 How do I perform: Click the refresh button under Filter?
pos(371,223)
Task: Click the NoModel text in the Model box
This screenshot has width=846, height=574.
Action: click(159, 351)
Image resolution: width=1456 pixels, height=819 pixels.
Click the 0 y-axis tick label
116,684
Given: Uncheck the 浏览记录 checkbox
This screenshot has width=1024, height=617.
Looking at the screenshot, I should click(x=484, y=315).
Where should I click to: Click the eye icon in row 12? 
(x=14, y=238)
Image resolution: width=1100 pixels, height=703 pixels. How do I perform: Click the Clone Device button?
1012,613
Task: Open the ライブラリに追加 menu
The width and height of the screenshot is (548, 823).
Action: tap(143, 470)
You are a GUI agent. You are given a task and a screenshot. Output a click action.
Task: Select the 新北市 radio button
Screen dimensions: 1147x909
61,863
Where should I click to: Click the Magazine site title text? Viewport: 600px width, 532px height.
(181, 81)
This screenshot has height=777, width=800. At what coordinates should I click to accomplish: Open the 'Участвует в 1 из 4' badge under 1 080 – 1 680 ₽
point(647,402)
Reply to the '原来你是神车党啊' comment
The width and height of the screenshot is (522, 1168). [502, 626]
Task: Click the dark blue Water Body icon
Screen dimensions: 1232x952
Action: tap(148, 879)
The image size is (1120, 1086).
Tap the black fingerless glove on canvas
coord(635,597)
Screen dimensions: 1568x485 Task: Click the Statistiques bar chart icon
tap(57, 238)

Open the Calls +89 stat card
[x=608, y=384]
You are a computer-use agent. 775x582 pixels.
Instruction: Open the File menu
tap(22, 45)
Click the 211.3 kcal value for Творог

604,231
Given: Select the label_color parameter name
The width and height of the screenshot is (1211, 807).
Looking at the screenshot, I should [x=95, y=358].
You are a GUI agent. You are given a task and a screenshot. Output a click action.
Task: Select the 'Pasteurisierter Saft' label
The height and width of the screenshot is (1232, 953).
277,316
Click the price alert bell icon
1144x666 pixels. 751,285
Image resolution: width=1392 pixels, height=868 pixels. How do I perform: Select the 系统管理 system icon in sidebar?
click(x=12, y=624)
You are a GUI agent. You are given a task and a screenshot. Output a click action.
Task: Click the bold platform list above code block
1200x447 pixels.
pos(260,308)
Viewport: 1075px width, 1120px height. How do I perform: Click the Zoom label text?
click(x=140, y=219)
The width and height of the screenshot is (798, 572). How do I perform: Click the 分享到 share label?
____
* _Activity_:
Word for word, return each of the entries shown above.

* _Task response_:
 How do I perform: Click the refresh button under Filter?
pos(371,223)
Task: Click the NoModel text in the Model box
This screenshot has width=846, height=574.
Action: click(159, 351)
Image resolution: width=1456 pixels, height=819 pixels.
Click the 0 y-axis tick label
116,684
Given: Uncheck the 浏览记录 checkbox
This screenshot has width=1024, height=617.
Looking at the screenshot, I should click(x=484, y=315).
Where should I click to: Click the eye icon in row 12? 
(x=14, y=238)
Image resolution: width=1100 pixels, height=703 pixels. How do I perform: Click the Clone Device button?
1012,613
Task: Open the ライブラリに追加 menu
The width and height of the screenshot is (548, 823).
Action: tap(143, 470)
You are a GUI agent. You are given a task and a screenshot. Output a click action.
Task: Select the 新北市 radio button
Screen dimensions: 1147x909
61,863
Where should I click to: Click the Magazine site title text? Viewport: 600px width, 532px height.
(181, 81)
This screenshot has height=777, width=800. At what coordinates should I click to accomplish: Open the 'Участвует в 1 из 4' badge under 1 080 – 1 680 ₽
point(647,402)
Reply to the '原来你是神车党啊' comment
The width and height of the screenshot is (522, 1168). [502, 626]
Task: Click the dark blue Water Body icon
Screen dimensions: 1232x952
Action: tap(148, 879)
The image size is (1120, 1086).
Tap the black fingerless glove on canvas
coord(635,597)
Screen dimensions: 1568x485 Task: Click the Statistiques bar chart icon
tap(57, 238)

Open the Calls +89 stat card
[x=608, y=384]
You are a computer-use agent. 775x582 pixels.
Instruction: Open the File menu
tap(22, 45)
Click the 211.3 kcal value for Творог

604,231
Given: Select the label_color parameter name
The width and height of the screenshot is (1211, 807).
Looking at the screenshot, I should [x=95, y=358].
You are a GUI agent. You are given a task and a screenshot. Output a click action.
Task: Select the 'Pasteurisierter Saft' label
The height and width of the screenshot is (1232, 953).
277,316
Click the price alert bell icon
1144x666 pixels. 751,285
Image resolution: width=1392 pixels, height=868 pixels. How do I perform: Select the 系统管理 system icon in sidebar?
click(x=12, y=624)
You are a GUI agent. You are given a task and a screenshot. Output a click action.
Task: Click the bold platform list above code block
1200x447 pixels.
pos(260,308)
Viewport: 1075px width, 1120px height. How do I perform: Click the Zoom label text?
click(x=140, y=219)
The width and height of the screenshot is (798, 572). How do I perform: Click the 分享到 share label?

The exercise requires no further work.